Figure 3 demonstrates a comparison of the process sequences for a classical batch production compared with continuous production. The only concern could be a possible breakdown, where a machine must be “opened” to break the containment and to clean or dismantle and exchange some parts quickly. The break of the containment in case of a breakdown should be considered in a risk assessment and is described as “the ring of concern”.

Figure 3: Comparison of a classical batch production with a continuous process. Process steps, in which contact with potent substances is possible, are marked in red. Intermediate steps, which are in-line and closed, are marked in blue. The safe end product is marked in green.

When it comes to handling highly active substances in the pharmaceutical industry, it is necessary to evaluate the extent of the containment correctly and to understand the consequences of insufficient containment measures. All substance potency factors such as the building requirements, ventilation and, above all, process and process management must be included in the safety considerations.

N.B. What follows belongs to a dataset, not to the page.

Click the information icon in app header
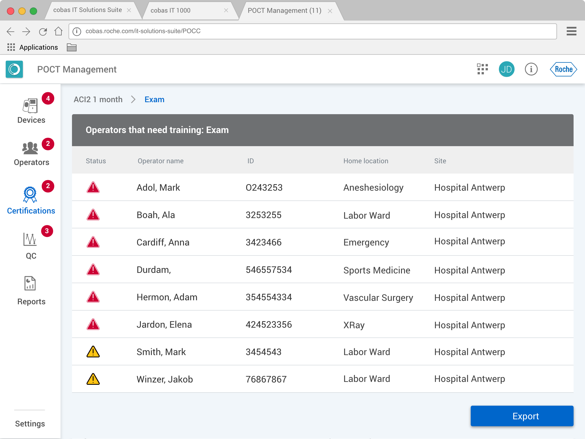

In addition, manufacturers must look to the present and the future. The containment concept should ideally consider having a higher safety rating than is required for the corresponding product to allow for future adjustments. In the future, open production processes will no longer be possible or even approved for the production of substances with increasing potency. It is clear that continuous production technology integrated with closed processes offers advantages over conventional batch production, particularly when producing smaller volumes which endanger the operator and reduce production space.